Common in the medical profession is the process known as clinical peer review, by which physicians evaluate each other’s performance. In hospitals, peer review or quality-assurance committees regularly meet to review adverse patient safety events, near-misses, patient complaints, lawsuits and to comply with regulatory requirements, including accreditation, licensure, and Medicare participation. These meetings ensure that standards of care are maintained, generate process improvement measures to minimize or eliminate healthcare errors and improve quality of care.
In New York, the proceedings and records relating to quality-assurance review or peer review committee meetings are privileged and protected from disclosure (“quality-assurance privilege”). However, there is an exception to this privilege. Statements made by a party to a medical malpractice lawsuit in a quality control meeting where the treatment was reviewed are not entitled to protection. They thus are discoverable (“party-statement exception”). Basically, the privilege is not intended to protect those whose conduct is under review that led to the alleged malpractice.
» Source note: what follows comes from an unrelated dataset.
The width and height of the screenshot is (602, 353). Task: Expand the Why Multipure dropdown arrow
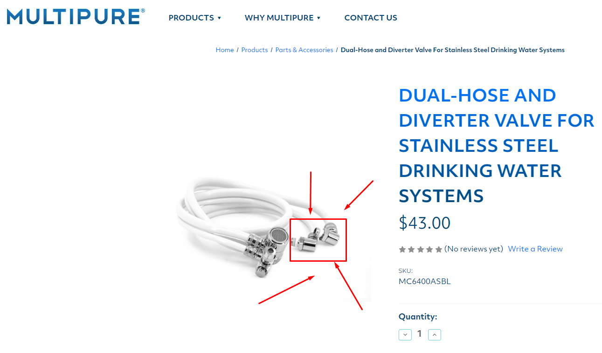[318, 18]
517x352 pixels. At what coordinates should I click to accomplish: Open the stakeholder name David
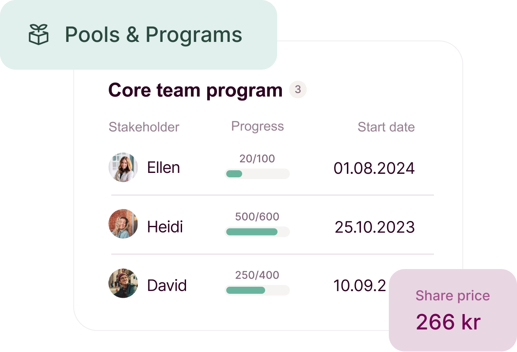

As is typical, the party asserting the privilege must establish a right to the protection of the privilege.
In a recent decision, Siegel v. Snyder, ___ AD3d ___, 2021 NY Slip Op 07264, the Second Department was presented with a discovery issue in a medical malpractice case where the plaintiff sought discovery of certain statements made during the peer review committee meeting held on the treatment at issue under the party-statement exception. Two of the defendants were present at the meeting. But the peer review committee’s meeting minutes did not identify the speaker of certain statements made on the subject.
Defendants argued that the party-statement exception is automatically inapplicable when the meeting’s minutes do not identify the speaker because it cannot be determined whether the speaker is a party or non-party. The appellate court disagreed with this argument.
The court held that the defendants failed to prove that the statements were made by a non-party. Accordingly, the court determined that statements in the defendant hospital’s peer review committee meeting minutes attributed to the “committee,” or where the speaker was not identified, were not entitled to the quality-assurance privilege afforded by the laws as it could not be determined whether those statements were made by a non-party.
At Yoars Law, we have decades of experience representing plaintiffs and defendants in medical malpractice cases. As a result, we can provide a litigation plan tailored to our client’s needs and role in their case to ensure the best possible outcome.
 See Edwards MT, Benjamin EM (2009). “The process of peer review in US hospitals.” Journal of Clinical Outcomes Management. 16 (10): 461–467.
 Education Law § 6527(3); Public Health Law § 2805-m(2).
 Siegel v Snyder, ___AD3d___, 2021 NY Slip Op 07264, *1-2.